YOUR OBJECTIVE => In the data that follows, count every line holding the string "target" and give the count alone.

INPUT DATA =>
——
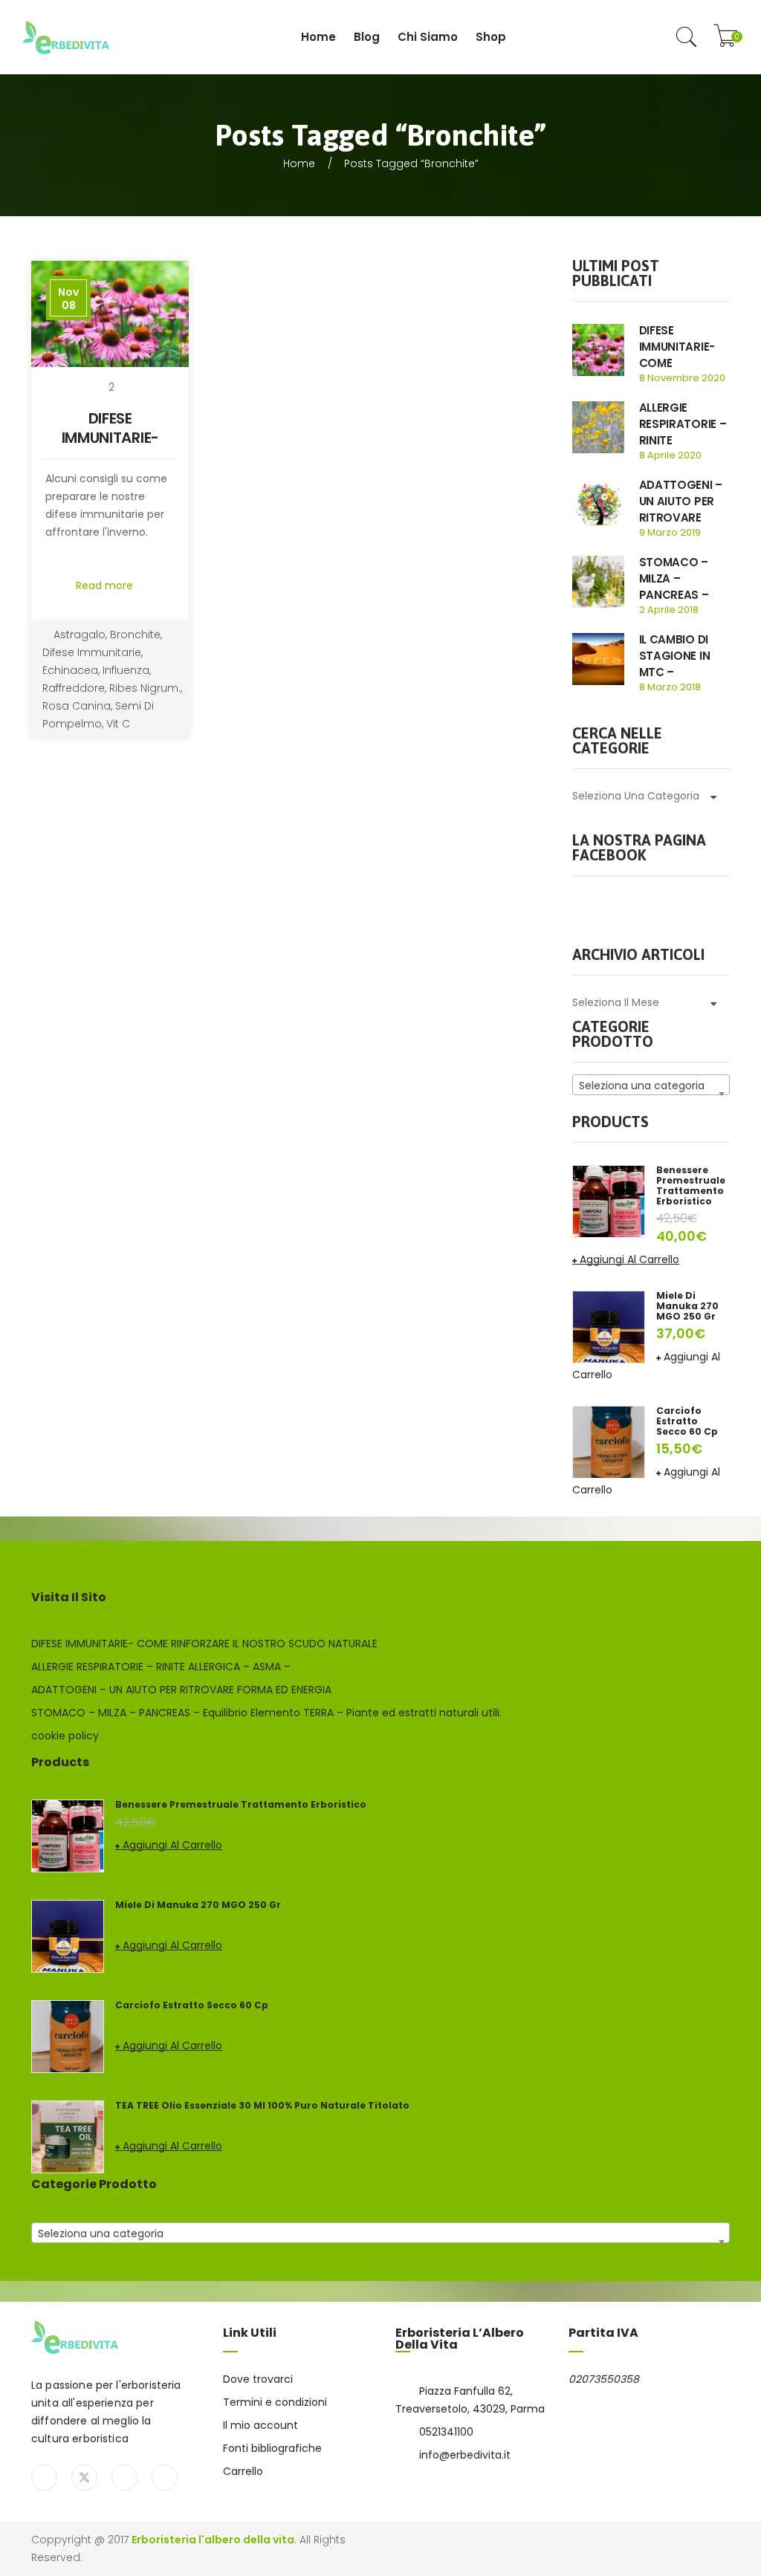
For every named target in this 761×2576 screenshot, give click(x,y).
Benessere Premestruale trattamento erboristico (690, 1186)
——
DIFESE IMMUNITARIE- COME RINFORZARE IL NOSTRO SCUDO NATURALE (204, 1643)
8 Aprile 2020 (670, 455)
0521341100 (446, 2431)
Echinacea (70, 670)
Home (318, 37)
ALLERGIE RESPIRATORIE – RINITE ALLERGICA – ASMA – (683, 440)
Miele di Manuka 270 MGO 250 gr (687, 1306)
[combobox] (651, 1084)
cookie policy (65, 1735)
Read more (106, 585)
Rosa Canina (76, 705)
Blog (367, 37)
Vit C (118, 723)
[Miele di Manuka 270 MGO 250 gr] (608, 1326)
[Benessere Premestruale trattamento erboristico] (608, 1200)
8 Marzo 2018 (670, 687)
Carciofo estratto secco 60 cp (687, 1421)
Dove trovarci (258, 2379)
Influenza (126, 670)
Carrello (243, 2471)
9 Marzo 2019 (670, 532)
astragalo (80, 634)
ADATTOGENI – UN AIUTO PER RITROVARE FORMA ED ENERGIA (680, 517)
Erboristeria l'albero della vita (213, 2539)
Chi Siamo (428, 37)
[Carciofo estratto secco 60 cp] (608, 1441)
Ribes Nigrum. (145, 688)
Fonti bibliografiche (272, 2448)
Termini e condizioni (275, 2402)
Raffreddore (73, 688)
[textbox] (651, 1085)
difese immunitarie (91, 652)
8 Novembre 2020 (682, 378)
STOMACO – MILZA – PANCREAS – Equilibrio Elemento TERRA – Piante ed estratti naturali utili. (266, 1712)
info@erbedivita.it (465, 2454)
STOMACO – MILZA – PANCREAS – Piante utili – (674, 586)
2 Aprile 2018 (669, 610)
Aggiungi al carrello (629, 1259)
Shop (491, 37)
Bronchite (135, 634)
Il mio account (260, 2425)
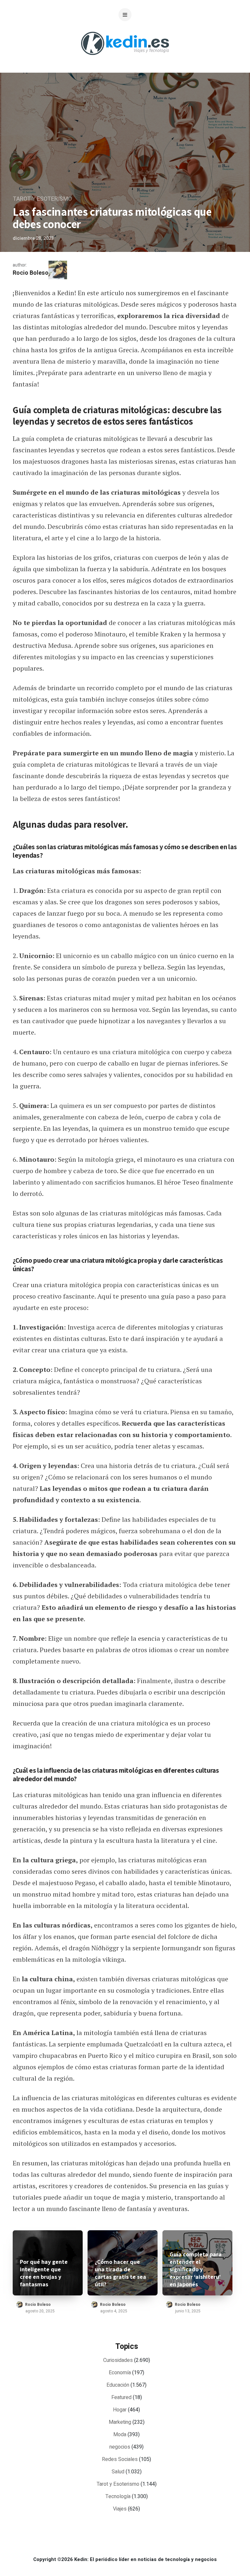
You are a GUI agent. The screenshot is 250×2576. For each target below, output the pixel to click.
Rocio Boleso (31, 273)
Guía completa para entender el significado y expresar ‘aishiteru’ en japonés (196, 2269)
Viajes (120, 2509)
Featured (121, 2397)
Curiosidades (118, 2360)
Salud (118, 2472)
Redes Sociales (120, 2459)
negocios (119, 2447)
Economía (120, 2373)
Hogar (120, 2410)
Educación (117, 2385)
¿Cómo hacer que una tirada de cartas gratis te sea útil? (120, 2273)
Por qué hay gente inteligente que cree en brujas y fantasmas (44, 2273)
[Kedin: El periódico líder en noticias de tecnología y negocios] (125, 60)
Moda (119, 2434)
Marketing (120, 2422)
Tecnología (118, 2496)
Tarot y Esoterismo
——
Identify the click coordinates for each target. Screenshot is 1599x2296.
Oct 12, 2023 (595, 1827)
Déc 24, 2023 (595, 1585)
——
SOLUTION => 3